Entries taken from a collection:

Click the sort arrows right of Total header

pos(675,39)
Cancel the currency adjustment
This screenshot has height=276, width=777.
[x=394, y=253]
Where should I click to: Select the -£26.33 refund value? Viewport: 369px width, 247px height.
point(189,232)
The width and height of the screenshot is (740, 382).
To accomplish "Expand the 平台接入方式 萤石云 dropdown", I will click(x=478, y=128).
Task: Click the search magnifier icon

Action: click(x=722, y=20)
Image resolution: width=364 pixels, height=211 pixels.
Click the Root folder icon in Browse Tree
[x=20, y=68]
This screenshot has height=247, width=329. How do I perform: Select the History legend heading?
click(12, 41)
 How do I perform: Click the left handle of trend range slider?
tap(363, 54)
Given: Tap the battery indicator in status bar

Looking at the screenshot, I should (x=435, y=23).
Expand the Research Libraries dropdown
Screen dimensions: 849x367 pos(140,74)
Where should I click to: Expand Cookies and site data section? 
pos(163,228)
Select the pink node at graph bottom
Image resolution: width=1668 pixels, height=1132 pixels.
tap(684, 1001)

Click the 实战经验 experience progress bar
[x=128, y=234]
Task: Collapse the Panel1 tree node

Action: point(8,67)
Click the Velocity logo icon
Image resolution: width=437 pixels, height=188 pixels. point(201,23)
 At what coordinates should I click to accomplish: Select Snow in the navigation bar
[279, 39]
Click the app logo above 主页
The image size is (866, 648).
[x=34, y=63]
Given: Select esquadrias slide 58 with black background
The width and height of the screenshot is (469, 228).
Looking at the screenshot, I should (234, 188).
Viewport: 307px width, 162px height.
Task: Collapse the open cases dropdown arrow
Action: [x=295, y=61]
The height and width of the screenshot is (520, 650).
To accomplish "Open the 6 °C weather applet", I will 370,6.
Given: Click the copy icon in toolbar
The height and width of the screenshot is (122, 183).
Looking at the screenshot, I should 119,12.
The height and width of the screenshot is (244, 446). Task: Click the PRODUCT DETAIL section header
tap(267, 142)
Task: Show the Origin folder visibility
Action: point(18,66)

— Directions —
A single number, please: how many lines in the data above contain the string "will"?

— Response to the task —
2